• What is being asked:
Output, word for word, the lines of this listing that fall between the line with "The image size is (1283, 687)." and the line with "Task: Open the emoji picker", counting both of those lines, and no others.

• Excerpted records:
************
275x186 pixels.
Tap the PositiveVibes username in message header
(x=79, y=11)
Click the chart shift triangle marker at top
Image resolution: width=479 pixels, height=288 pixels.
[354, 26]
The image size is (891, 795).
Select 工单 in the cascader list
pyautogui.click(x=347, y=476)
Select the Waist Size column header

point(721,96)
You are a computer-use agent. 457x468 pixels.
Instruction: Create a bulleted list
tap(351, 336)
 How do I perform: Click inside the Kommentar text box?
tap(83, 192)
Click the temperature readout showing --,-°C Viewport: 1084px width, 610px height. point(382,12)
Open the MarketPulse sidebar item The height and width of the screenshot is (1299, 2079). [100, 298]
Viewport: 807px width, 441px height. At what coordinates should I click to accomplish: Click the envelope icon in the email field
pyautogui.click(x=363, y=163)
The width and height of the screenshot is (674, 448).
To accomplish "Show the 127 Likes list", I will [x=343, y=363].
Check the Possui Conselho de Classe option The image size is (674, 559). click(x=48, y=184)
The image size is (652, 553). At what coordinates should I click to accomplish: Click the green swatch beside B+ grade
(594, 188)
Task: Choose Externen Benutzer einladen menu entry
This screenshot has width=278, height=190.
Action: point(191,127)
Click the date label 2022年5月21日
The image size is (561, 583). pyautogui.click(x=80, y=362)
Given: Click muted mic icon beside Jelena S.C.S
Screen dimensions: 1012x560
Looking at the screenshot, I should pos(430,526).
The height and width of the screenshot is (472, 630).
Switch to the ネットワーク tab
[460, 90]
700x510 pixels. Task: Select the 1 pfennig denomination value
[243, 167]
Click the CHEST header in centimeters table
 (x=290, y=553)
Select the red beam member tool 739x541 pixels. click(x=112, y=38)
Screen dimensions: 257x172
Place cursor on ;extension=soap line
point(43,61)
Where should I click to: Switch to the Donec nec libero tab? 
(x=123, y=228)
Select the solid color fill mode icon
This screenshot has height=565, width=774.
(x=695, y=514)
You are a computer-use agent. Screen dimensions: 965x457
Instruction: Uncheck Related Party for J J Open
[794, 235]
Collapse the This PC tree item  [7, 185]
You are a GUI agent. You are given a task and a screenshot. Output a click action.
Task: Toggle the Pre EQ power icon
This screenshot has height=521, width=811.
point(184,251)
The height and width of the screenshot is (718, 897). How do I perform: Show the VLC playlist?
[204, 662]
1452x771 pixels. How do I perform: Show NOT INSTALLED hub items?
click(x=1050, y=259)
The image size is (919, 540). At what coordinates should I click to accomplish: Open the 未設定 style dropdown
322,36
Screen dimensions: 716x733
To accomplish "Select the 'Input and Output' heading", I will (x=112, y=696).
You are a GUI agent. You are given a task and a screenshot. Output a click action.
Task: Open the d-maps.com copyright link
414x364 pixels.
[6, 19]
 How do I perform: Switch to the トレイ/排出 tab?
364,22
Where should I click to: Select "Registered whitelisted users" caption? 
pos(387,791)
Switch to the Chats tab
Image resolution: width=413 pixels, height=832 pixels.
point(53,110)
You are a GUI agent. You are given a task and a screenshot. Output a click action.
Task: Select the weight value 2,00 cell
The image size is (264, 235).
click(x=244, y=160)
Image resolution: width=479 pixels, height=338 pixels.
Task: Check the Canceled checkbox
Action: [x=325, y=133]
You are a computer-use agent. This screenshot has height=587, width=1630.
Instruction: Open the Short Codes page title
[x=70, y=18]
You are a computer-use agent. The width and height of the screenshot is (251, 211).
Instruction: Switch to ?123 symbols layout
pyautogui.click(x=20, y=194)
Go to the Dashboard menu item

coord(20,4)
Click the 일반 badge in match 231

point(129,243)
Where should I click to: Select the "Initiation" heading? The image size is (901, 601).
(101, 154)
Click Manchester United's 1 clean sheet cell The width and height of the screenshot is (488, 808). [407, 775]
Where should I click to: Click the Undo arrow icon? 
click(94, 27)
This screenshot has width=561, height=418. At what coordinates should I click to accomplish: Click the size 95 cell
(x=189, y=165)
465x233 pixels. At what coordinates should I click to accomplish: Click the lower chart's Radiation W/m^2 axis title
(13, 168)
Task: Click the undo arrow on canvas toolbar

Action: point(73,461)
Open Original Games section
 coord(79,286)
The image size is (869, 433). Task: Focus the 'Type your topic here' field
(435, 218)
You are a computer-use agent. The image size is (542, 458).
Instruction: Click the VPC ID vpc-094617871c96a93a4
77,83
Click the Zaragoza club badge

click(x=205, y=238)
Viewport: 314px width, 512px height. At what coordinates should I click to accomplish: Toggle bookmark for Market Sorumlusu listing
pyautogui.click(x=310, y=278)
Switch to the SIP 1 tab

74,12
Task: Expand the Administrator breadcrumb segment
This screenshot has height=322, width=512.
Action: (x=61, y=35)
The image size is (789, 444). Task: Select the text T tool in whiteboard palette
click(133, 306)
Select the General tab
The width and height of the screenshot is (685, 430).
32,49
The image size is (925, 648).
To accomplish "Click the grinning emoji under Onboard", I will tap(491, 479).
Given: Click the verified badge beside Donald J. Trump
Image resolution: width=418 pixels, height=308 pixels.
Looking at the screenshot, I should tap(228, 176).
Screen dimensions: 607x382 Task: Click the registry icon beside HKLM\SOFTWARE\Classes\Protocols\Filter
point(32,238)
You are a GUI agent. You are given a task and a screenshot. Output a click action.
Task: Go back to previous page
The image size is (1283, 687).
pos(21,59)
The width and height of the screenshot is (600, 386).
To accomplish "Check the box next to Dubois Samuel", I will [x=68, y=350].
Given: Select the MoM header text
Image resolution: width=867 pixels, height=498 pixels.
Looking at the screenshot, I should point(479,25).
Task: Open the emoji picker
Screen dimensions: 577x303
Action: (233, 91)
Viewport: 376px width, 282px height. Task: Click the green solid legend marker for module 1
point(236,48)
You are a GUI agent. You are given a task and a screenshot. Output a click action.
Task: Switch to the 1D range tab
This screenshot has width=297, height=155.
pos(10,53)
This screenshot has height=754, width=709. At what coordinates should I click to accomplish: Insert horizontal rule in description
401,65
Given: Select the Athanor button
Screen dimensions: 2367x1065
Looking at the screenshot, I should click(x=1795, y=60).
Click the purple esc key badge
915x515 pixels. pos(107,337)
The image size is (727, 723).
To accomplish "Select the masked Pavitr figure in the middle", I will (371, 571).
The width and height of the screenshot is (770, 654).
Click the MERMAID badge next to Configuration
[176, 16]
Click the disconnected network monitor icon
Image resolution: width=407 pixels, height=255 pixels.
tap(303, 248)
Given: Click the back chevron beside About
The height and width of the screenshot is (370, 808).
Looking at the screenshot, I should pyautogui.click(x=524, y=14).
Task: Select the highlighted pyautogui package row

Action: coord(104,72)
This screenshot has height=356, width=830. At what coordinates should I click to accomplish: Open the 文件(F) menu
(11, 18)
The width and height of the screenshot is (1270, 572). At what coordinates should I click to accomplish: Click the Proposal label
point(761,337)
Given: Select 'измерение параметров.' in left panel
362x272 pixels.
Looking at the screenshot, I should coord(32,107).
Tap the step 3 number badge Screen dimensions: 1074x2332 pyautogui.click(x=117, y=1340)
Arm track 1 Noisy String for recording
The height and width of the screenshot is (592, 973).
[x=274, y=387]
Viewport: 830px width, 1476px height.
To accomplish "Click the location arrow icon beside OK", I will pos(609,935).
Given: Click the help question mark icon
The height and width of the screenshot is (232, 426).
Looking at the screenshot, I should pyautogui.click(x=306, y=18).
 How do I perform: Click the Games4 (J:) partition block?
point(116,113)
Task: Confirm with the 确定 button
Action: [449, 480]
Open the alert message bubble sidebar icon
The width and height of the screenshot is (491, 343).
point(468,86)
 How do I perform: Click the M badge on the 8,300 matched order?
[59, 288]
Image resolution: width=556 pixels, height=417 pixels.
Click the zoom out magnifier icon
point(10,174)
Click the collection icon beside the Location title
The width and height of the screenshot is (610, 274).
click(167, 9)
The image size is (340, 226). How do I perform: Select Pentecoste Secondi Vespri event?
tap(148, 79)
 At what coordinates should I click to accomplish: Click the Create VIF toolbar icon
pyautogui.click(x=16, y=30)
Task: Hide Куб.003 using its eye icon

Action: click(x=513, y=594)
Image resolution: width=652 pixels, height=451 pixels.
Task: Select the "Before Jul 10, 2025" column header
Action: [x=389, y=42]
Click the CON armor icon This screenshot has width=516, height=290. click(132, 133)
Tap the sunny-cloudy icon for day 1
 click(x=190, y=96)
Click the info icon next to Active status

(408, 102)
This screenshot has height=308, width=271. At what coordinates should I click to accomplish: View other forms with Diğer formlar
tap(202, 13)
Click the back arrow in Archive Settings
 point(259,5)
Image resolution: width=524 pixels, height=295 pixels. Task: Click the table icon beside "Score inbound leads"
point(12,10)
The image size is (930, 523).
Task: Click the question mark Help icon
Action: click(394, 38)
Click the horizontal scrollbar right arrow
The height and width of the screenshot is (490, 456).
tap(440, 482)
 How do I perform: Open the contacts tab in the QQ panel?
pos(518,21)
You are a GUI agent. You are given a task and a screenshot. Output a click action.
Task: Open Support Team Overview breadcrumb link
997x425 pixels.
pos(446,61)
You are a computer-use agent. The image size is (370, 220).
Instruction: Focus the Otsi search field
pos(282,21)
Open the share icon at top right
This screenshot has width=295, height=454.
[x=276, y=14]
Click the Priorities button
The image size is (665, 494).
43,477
************
• Exercise output:
The image size is (1283, 687).
pos(21,59)
The width and height of the screenshot is (600, 386).
To accomplish "Check the box next to Dubois Samuel", I will [x=68, y=350].
Given: Select the MoM header text
Image resolution: width=867 pixels, height=498 pixels.
Looking at the screenshot, I should point(479,25).
Task: Open the emoji picker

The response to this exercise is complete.